Saturday 2 March 2013

Aenigma fanzine

The look of this new fanzine by Nigel Maskell, of Italian Film Review, is deliberately low-fi and retro, the text being done in a typewriter font where the g’s have the descender filled in with ink and the occasional word is struck through or inserted in pencil, and then appearing as it has been cut out and pasted onto the background, with the result then being photocopied. There’s no colour, excepting the use of red card for the cover.

Anyone who remembers old punk-era, pre DTP zines, or who now reads Cinema Sewer or Rick Trembles’ Motion Picture Purgatory will feel right at home.

Nigel begins with a childhood memory of seeing Asylum whilst on holiday and how it led into horror and then Eurohorror. Following a brief digression into Joan Blondell – a digression that works thanks to the stream of consciousness style of the writing – we’re then onto five of the great Italian horror shock endings, namely Zombie/Zombie Flesh Eaters, The Beyond, Rabid Dogs, To Be Twenty and 'Tis a Pity She’s a Whore.

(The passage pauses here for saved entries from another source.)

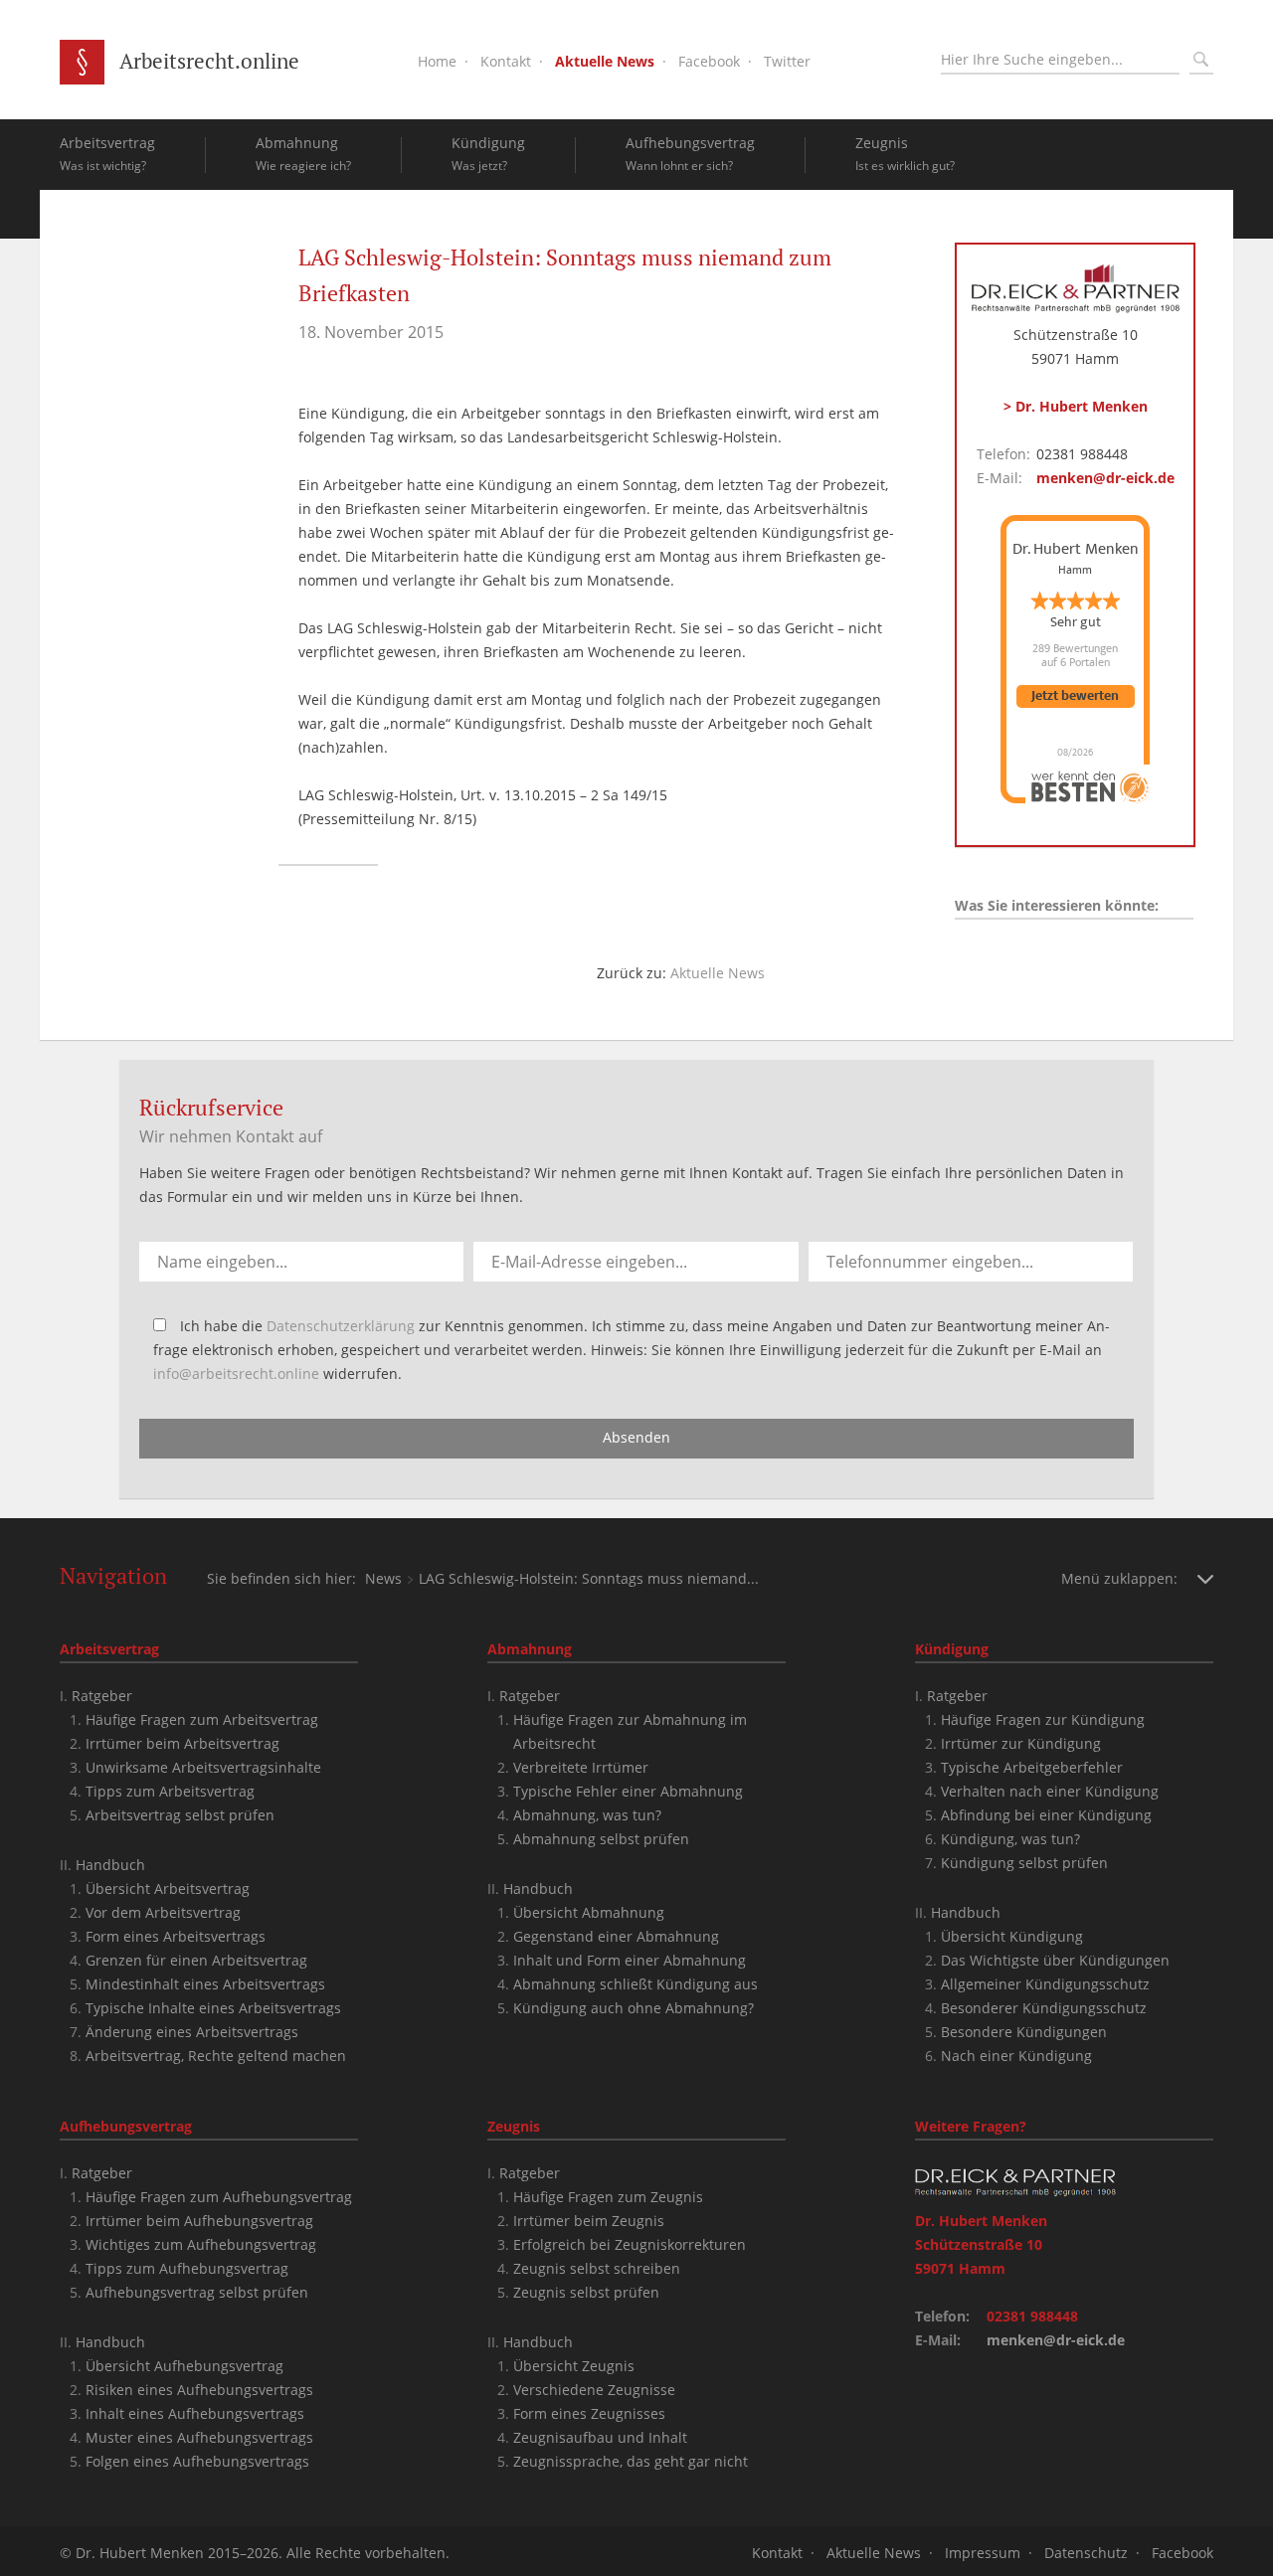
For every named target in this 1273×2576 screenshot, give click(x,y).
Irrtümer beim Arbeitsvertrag (182, 1743)
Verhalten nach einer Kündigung (1050, 1791)
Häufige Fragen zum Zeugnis (608, 2196)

Next up is a review of The Beast in Heat, in which the brilliant description of the titular Beast – "a Luciano-Pigozzi headed Ron Jeremy figure in a Luis Guzman mask" – pretty much tells those of us in the know all we need to know, that Nigel knows his stuff.

Following this is a piece on Cannibal Holocaust that’s partly about the film and partly about the late lamented video culture in the UK. Nigel’s analysis of documentary authenticity and the wider history of animal cruelty is good, though I would have added in a nod to Flaherty’s Nanook of the North, as a foundational documentary that is nevertheless misrepresentative, sensationalist and exploitative at points. I’d also say more about the score: while effective and mentioned diegetically I feel it detracts from the effectiveness of the whole.

The discussion of Zombie Flesh Eaters is similar: Part a discussion of the film, part the author’s reactions to it and the influence it has had on his life.

All in all, if you’re a reader of this blog, you should find plenty in Aenigma. If you don’t, well, as the masthead proclaims, with a reference to Welsh band Super Furry Animals, “The Man Don’t Give a Fuck”

Available from http://www.italianfilmreview.com/p/eurocult-fanzine.html.

1 comment:

Nigel M said...

Thanks for that Keith, I am pretty happy how the first issue turned out. But I noticed how I was starting to find my "voice" later in the zine. Having got into my stride I hope issue 2 is better.

I really wanted to place some of the films in the context of their UK release as I felt it would be a different way to look at them. Also it is a lament for the lost age of VHS, BBC Horror Double Bills, proper cinemas in every town and so on. Film started to leave me behind in the mid 80s and I hate multiplexes.

For this reason I felt it fair to describe Aenigma as a perzine. Though I may add a few capsule reviews, interviews and comment into future issues. I have no idea what direction it will take to be honest, as it is very much something I intend to be free from restricted in style.

Its an honour to be reviewed on Giallo Fever. This has been regular reading for me for many years now.